The problem with gold ingots is, well, you don’t really know what’s in there. Tungsten is close enough to gold in density that gold bars “salted” with tungsten are being found when people try to melt down their gold to make something or split it open to check that its real. Gold and tungsten are both about 19.3 g/cc, so the usual density check doesn’t do the trick, you have to either use a deep-penetrating sensing setup (hazardous radiation and very expensive), or drill or otherwise physically split the bar to check for any tungsten inclusions, requiring re-melting and packaging the gold part. Many of these adulterated gold bars even have the fancy imprinting, serial numbers, and so on from legitimate suppliers so you can’t even judge a bar of gold by its cover.
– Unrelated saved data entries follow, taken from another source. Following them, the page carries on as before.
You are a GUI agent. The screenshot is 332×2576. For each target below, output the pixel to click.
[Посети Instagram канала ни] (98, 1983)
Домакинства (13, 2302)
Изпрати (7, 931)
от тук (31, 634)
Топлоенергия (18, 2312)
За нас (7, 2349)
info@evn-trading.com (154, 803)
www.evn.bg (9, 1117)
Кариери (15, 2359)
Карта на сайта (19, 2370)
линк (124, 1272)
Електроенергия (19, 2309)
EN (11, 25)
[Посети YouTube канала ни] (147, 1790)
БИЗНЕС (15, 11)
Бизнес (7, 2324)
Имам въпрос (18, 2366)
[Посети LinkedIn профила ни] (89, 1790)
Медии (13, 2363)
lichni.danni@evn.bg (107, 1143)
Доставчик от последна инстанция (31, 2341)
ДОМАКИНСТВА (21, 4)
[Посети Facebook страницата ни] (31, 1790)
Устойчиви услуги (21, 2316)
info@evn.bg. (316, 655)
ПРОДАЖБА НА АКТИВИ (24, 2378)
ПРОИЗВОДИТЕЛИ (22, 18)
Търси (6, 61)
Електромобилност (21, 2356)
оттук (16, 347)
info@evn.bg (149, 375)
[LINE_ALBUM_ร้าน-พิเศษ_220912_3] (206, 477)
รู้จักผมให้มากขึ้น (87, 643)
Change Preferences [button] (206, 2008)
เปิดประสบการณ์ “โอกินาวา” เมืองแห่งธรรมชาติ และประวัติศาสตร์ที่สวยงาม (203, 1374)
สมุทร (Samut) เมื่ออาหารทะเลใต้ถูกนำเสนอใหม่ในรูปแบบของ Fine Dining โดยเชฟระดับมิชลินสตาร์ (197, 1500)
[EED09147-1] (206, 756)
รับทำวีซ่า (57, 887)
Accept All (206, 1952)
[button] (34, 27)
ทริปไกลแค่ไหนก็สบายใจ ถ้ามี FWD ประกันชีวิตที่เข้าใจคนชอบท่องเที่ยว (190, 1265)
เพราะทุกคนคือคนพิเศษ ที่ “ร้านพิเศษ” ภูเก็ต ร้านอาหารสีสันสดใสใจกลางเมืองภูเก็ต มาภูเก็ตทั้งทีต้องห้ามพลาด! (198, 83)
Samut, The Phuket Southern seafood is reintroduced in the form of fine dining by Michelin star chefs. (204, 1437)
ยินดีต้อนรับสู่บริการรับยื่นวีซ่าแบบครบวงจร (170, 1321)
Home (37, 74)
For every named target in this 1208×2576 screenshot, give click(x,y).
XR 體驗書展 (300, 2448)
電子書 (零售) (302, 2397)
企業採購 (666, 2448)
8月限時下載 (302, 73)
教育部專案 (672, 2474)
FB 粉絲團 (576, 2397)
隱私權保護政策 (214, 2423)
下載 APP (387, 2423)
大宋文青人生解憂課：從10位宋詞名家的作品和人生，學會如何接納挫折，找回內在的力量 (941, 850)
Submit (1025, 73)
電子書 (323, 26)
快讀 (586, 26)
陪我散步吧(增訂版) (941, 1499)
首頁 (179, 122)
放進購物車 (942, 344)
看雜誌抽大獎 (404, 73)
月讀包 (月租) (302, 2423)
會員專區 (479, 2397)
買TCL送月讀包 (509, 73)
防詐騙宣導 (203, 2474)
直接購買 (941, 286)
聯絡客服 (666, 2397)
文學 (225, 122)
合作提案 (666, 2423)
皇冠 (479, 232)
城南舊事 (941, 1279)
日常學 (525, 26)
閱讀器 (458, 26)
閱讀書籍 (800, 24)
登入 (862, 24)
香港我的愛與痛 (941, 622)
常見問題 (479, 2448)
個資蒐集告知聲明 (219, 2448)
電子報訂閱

The point being, if you want to sell a gold bar nowadays, of any substantial size such as those 1kg bars in the article, you can’t just drive up to your local “cash for gold” place and drive away with the ~$60k cash – they’re going to need your name, take the bar for analysis, and in a few days to weeks you may get the cash, or be told your bar was 75% tungsten and get a lot less, if anything. I’m sure there are places which have all the resources to handle the checking on-site in real time, but I noticed when these tungsten bars started showing up in the news the vast majority of the local “cash for gold” places went out of business or changed operations to something else. This makes accepting gold as a bribe somewhat problematic: you can’t just sell it without a paper trail, in case it turns out to be counterfeit, and just sitting on your desk or in a safe it doesn’t do you any more good than a paperweight. It’s just more evidence of your guilt, and an unsalable and unusable albatross lashed to your neck.